- **Problem details**
Reproduce the stretch of the listing below from its first line through the line containing "click(x=520, y=28)", including both ends, without changing a character.
────
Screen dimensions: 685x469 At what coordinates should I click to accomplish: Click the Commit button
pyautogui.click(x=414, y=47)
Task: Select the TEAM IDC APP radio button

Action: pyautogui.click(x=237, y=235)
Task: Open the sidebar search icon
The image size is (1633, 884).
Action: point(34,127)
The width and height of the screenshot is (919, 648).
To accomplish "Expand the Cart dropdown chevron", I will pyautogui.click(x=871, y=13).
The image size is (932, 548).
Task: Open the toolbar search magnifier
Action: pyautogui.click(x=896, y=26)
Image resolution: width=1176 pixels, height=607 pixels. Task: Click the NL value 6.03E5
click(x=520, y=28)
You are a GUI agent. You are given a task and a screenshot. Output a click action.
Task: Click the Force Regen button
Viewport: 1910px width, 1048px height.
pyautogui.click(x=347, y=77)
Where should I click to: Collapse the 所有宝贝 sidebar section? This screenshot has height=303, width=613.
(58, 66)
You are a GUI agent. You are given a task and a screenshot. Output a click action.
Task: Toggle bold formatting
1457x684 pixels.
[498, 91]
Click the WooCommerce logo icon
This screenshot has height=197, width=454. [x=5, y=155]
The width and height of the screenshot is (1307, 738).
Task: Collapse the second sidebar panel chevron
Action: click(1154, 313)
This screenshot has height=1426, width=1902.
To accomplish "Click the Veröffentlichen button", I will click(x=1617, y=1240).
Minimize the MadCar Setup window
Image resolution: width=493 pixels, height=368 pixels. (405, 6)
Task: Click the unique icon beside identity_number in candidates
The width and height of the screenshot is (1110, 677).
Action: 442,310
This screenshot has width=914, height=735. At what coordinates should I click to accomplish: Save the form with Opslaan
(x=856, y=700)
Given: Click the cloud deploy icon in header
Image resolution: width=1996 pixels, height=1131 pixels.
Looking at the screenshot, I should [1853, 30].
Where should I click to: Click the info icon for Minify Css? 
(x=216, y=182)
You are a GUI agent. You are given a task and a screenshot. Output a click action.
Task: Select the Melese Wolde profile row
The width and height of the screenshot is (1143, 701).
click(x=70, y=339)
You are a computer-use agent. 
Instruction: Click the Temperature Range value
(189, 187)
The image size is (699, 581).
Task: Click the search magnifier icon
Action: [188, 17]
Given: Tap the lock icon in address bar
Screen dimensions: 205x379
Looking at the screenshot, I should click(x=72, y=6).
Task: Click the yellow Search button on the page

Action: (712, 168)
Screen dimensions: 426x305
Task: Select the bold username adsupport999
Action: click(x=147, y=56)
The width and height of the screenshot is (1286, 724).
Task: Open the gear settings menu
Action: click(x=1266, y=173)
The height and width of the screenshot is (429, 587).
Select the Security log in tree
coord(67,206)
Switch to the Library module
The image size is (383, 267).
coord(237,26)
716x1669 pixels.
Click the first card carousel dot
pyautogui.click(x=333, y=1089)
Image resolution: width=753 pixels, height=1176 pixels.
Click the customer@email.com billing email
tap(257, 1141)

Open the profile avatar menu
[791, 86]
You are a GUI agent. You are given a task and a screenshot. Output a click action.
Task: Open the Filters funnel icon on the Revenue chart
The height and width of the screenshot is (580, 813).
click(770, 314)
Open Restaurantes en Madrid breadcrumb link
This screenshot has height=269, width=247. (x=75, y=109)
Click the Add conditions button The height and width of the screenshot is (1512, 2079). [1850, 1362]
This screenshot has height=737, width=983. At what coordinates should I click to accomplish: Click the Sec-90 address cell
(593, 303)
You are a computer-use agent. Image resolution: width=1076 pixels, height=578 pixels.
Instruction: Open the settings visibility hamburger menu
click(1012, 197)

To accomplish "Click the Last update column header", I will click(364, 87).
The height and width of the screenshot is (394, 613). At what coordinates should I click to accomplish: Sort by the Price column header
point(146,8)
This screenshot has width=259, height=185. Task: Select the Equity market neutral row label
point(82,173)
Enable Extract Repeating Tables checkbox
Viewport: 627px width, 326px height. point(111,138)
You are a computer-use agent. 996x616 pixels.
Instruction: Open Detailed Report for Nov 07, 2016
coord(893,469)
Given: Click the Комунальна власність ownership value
────
- **Result for this task**
Screen dimensions: 685x469 At what coordinates should I click to accomplish: Click the Commit button
pyautogui.click(x=414, y=47)
Task: Select the TEAM IDC APP radio button

Action: pyautogui.click(x=237, y=235)
Task: Open the sidebar search icon
The image size is (1633, 884).
Action: point(34,127)
The width and height of the screenshot is (919, 648).
To accomplish "Expand the Cart dropdown chevron", I will pyautogui.click(x=871, y=13).
The image size is (932, 548).
Task: Open the toolbar search magnifier
Action: pyautogui.click(x=896, y=26)
Image resolution: width=1176 pixels, height=607 pixels. Task: Click the NL value 6.03E5
click(x=520, y=28)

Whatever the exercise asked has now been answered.